The shop worker angrily retorts with, "you have come to the wrong shop, comrade.  This is a butcher's shop where we don't have any meat."   And then he adds "the store where they don't have any fish is in the fish shop across the road!"
Those were the days that I was sure we would not return to.  But then, well, there was Hugo Chavez!
Venezuelans have put up with shortages and long lines for years. But as the price of oil, the country’s main export, has plunged, the situation has grown so dire that the government has sent troops to patrol huge lines snaking for blocks. Some states have barred people from waiting outside stores overnight, and government officials are posted near entrances, ready to arrest shoppers who cheat the rationing system.
Lines and crowds like in this photograph:



What a tragedy!

Chavez died and made sure that his chosen successor would further screw things up for the people:
President Nicolas Maduro stuck to the party line, blaming oil's ruinous price plunge on the global capitalism "of the north.""The capitalism of the world of the north is trying to destroy OPEC, to control sources of energy, to destroy the just prices that we need and have been assimilated by the entire world," said Maduro. 
As in the old Soviet Union, Chavez and Maduro have no understanding of price.  All they know is the empty flame-throwing rhetoric attacking "capitalism," whatever that means to whoever listens to them!
Venezuela has the world’s largest estimated petroleum reserves, and when oil prices were high, oil exports made up more than 95 percent of its hard currency income.

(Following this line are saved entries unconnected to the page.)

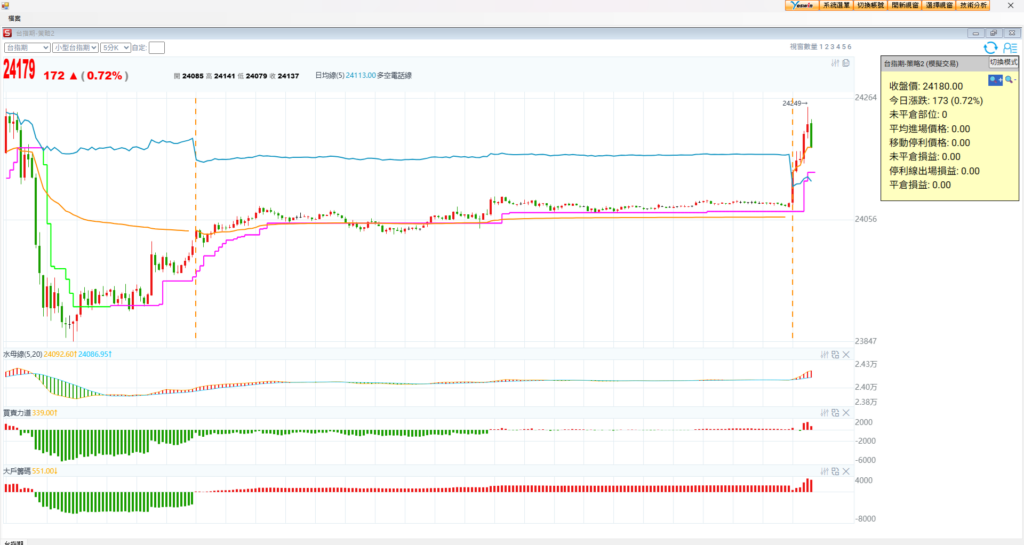Click the zoom in magnifier in strategy panel
The width and height of the screenshot is (1024, 545).
995,78
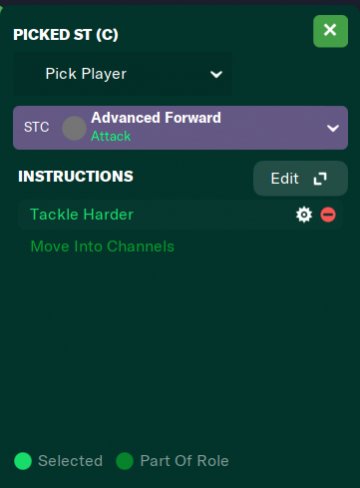Open Tackle Harder settings gear
Screen dimensions: 360x488
pos(304,215)
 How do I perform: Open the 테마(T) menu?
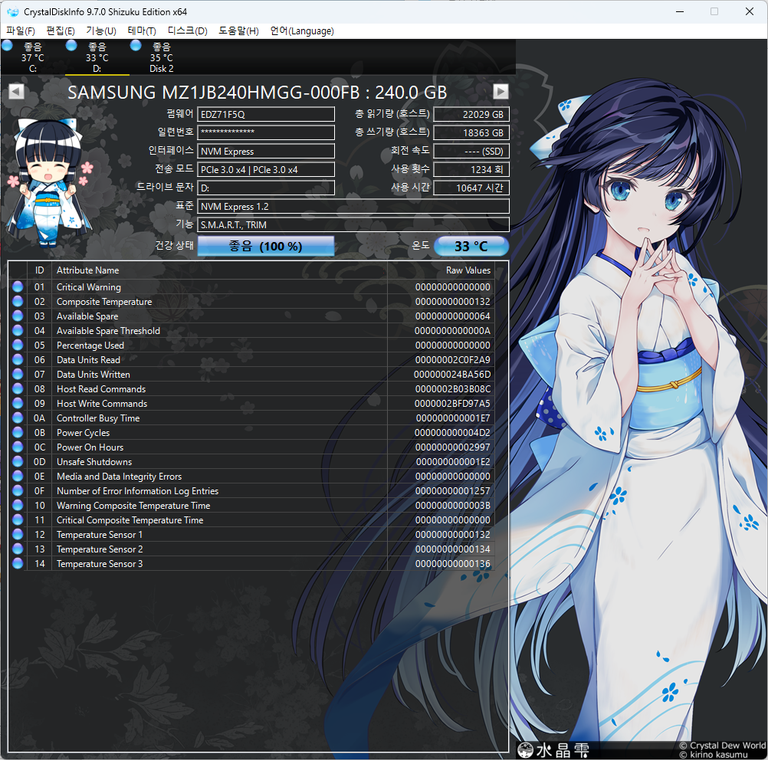[x=141, y=31]
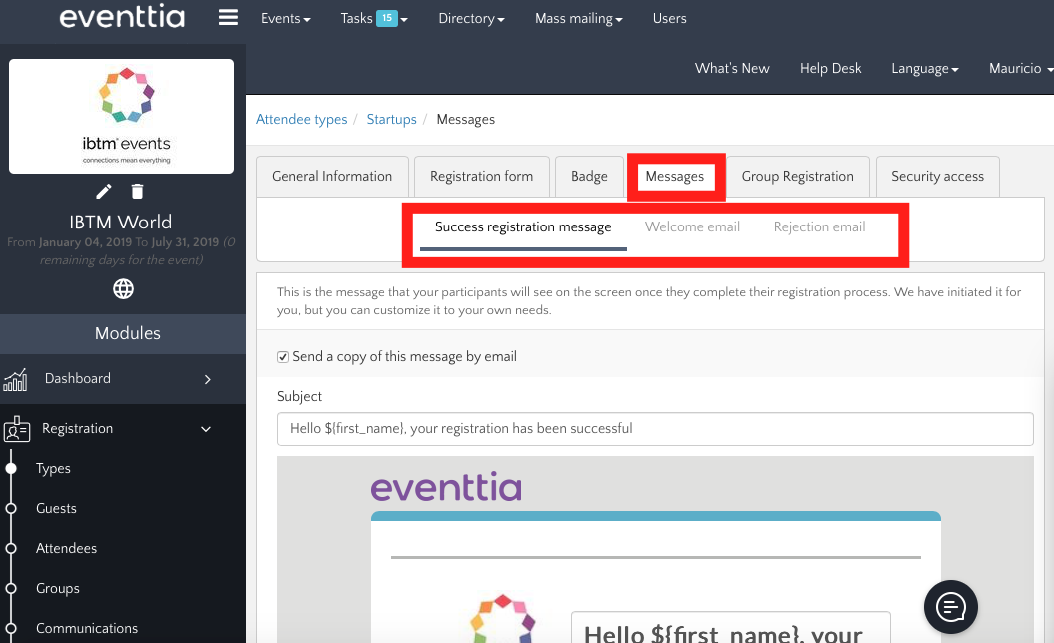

Mr. Chávez used the oil riches to fund social spending, like increased pensions and subsidized grocery stores. Now that income has been slashed.
“If things are so bad now, I really cannot imagine how they will be in February or March” when some of the lowest oil prices “materialize in terms of cash flow,” said Francisco J. Monaldi, a professor of energy policy at the Harvard Kennedy School of Government.
Mr. Maduro spent 14 straight days in January traveling the globe in an effort to court investment and persuade other oil-producing nations to cut production and push the price back up.
“We have serious economic difficulties regarding the country’s revenue,” Mr. Maduro said to the legislature during his annual address, which had to be pushed back because of the trip. “But God will always be with us. God will provide. And we will get, and we have gotten, the resources to maintain the country’s rhythm.”
Aha, so there lies the difference between the Soviets and the Chavistas: at least the Soviets didn't believe that god will provide and rescue them from their terrible sins!  

Two boys who wanted to pose for me during that trip in 1988

2 comments:

Ramesh said...

Yes, Venezuela is the worst hit of them all; paying for all the profligacy of the oil boom years.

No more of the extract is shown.